«In nome e per conto del popolo italiano». Avrebbero dovuto pronunciarla questa frase, e con tono solenne, gli uomini de la police judiciaire nel mettere i ferri ai polsi dei latitanti dei nostri anni di piombo.
Il sentire degli italiani è sempre stato uno solo: condanna della violenza praticata dai terroristi sbandierando un credo rivoluzionario, ripudiato dalla coscienza popolare, e difesa dagli attacchi eversivi dietro i quali si intravedeva l’orizzonte di una feroce dittatura.
Ed è proprio vero che le vittime di quella tragica stagione non sono stati soltanto gli uomini politici, i magistrati e i poliziotti gambizzati o brutalmente abbattuti dalle raffiche di kalashnikov dei brigatisti.

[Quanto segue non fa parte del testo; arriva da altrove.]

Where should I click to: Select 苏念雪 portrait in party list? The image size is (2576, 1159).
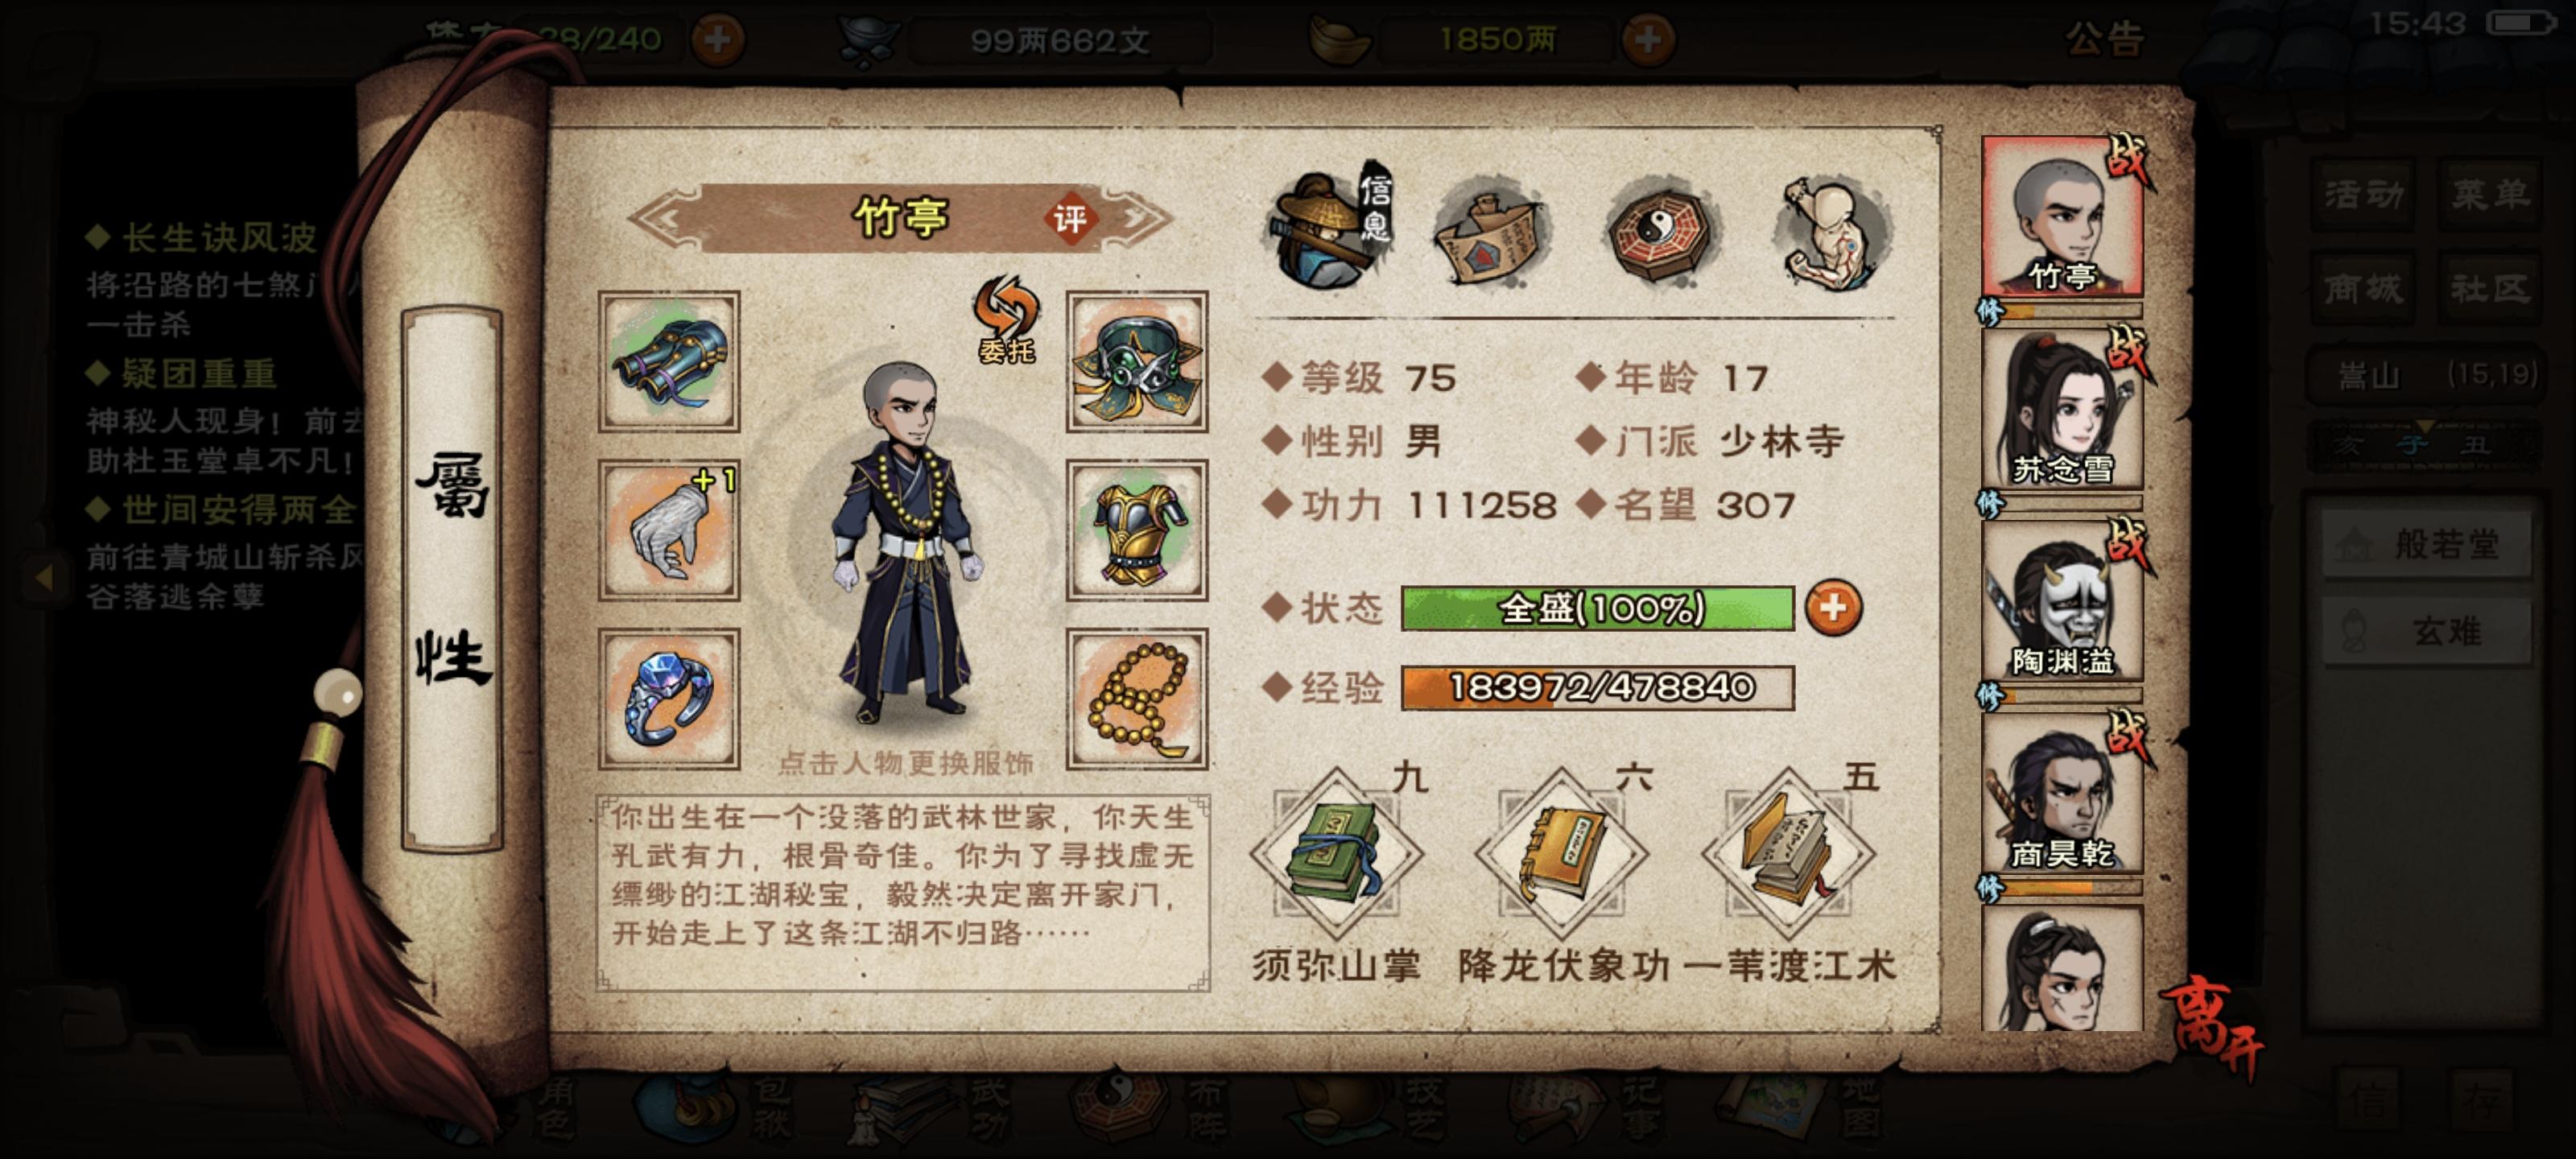tap(2062, 409)
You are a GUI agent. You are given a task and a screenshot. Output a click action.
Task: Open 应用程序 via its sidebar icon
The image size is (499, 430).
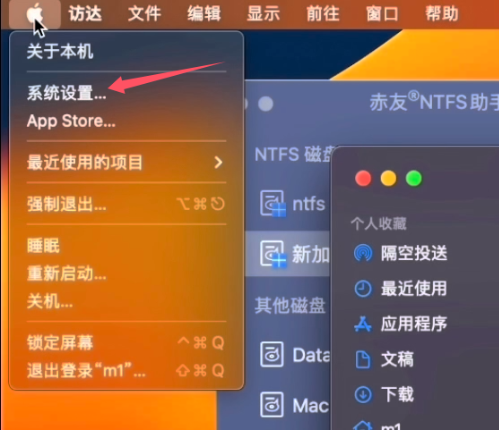363,324
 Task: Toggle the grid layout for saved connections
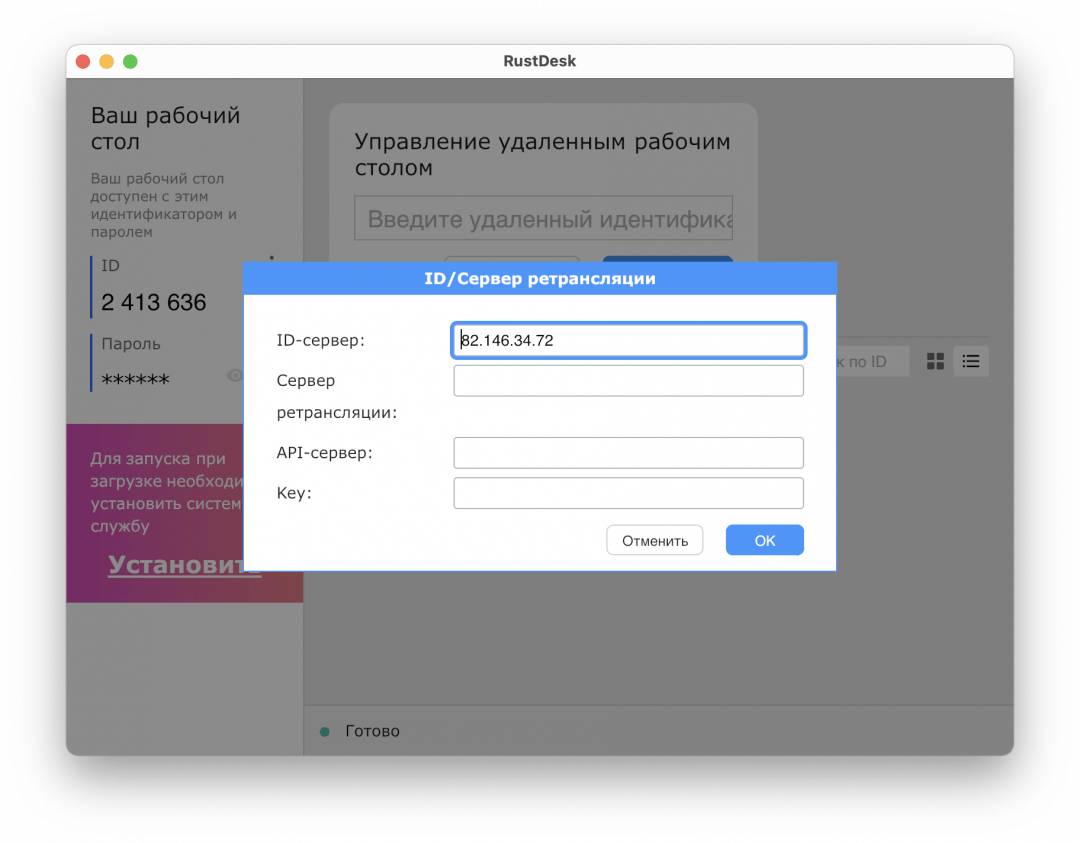(x=935, y=361)
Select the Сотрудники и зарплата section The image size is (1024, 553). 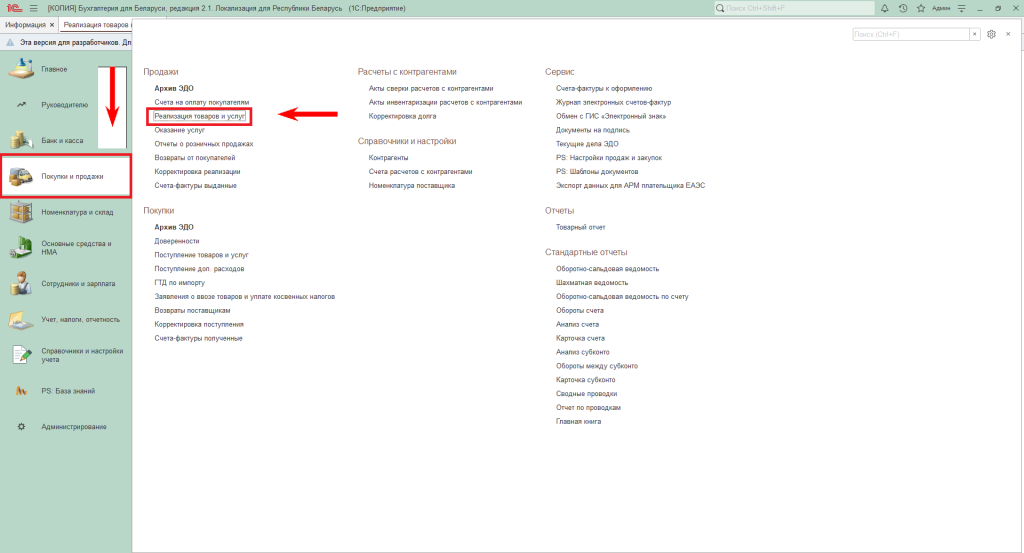tap(21, 284)
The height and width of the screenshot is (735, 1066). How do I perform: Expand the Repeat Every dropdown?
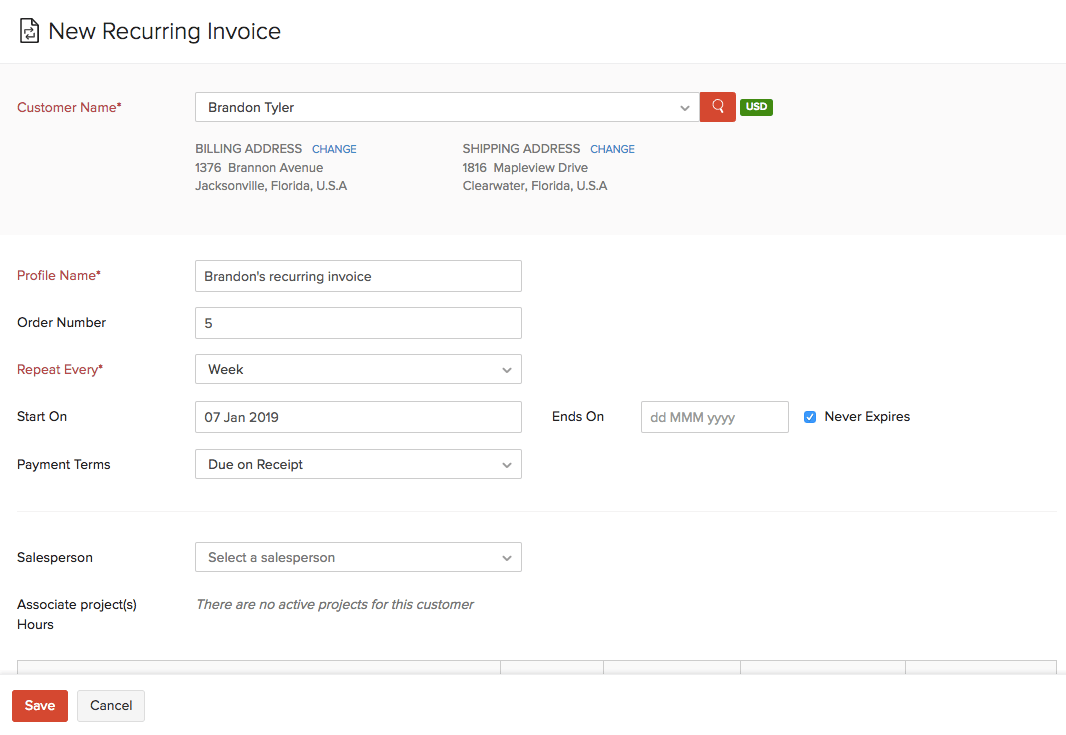(x=507, y=369)
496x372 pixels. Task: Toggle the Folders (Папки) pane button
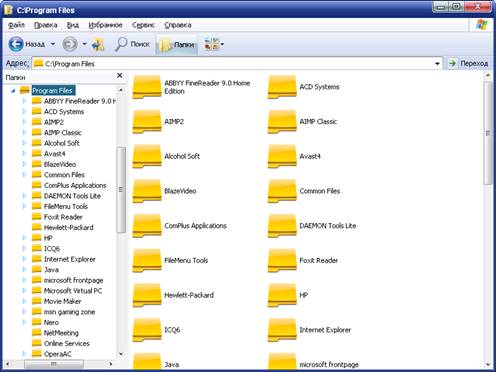coord(177,44)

Vittime della strategia del terrore siamo stati anche tutti noi cittadini di un Paese martoriato, costretti in quegli anni a subire l’assedio di un rituale di morte che voleva imporci la resa alle forze della eversione. Il terrorismo colpisce uomini in carne ed ossa per distruggere i simboli delle istituzioni democratiche e così come ammoniva il barbaro lessico dei brigatisti, si mirava ad «educare le masse».
A far male a noi tutti è stato anche lo spettacolo degli italiens reduci dalla lotta armata seduti ai tavoli dei caffè parigini quasi volessero esibire il privilegio di un esilio dorato.
La scudo della dottrina Mitterand è stato per il nostro Paese come un sale versato su una ferita aperta.
Ora – è vero – dobbiamo dire «grazie» ai francesi.
Ma la svolta di oggi conferma che non c’è spazio a livello internazionale per la protezione della libertà di chi ha commesso reati che hanno
leso il bene primario della convivenza civile.
Qualcuno non è oggi insensibile all’argomento del tempo trascorso e pensa che si dovrebbe tener conto che i terroristi di ieri sono oggi innocui vecchietti, lontani mille miglia dagli ideali rivoluzionari.
Non è vero però che oggi sopravvivono soltanto le «ombre rosse» del passato.
Il ricordo degli anni di terrore è ancora vivissimo nell’animo degli italiani.
Per chi ha sofferto con le vittime dirette quei tragici momenti, l’idea di fondo è che non si debba parlare di prescrizione dei reati e delle pene.